Он ринулся в угол комнаты, порылся в темноте и, отряхивая от пыли, протянул Аданэю старый потертый холст.
– Вот, смотри, Айн, это один из ее рисунков. Она оставила мне его перед тем, как ее выслали. Не знаю, почему. Почему оставила? Почему мне? Она ничего не сказала, просто быстро сунула мне в руки и ушла.
Аданэй вгляделся в истрепанный холст.
Картина казалась мрачной, почти ужасающей, но при этом властно приковывала взгляд.
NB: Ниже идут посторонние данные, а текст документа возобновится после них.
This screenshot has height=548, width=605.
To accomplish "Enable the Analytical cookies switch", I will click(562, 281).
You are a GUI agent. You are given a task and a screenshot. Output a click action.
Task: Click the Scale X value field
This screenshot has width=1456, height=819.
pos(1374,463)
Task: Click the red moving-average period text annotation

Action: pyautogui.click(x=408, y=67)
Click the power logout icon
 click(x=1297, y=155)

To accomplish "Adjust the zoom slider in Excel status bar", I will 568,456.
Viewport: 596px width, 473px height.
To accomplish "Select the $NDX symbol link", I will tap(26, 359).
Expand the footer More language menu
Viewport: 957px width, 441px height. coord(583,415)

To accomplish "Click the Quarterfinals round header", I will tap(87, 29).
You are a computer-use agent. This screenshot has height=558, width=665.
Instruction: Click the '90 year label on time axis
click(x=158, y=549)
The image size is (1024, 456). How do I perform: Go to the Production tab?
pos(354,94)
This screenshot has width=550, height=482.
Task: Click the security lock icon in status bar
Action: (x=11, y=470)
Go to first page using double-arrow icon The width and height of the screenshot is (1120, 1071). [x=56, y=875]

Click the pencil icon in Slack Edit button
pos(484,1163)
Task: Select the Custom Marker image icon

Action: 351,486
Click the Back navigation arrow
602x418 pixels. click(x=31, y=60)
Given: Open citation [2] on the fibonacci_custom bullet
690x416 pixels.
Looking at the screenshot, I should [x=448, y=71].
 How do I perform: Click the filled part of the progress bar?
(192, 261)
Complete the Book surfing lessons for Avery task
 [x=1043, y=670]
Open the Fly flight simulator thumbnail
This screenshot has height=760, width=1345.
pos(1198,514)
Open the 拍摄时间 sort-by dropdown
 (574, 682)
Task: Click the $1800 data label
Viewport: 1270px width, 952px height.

Если бы он не знал заранее, никогда бы не догадался, что она написана ребенком.
Среди тусклой хмари – темные руины, промеж которых бродят полупрозрачные белесые тени. Четкие контуры отсутствуют, и единственное цветное пятно – девочка-подросток. Она стоит с краю, будто вытесненная серым миром, и словно живет сама по себе, наблюдая за теми, кто смотрит на рисунок. Длинные черные волосы, словно плащом, покрывают худощавое тело. Хмурый, исподлобья взгляд, и безвольно опущенные руки, по которым стекает кровь. Все это выглядит, как окно в потусторонний мир, одновременно пугая и завораживая.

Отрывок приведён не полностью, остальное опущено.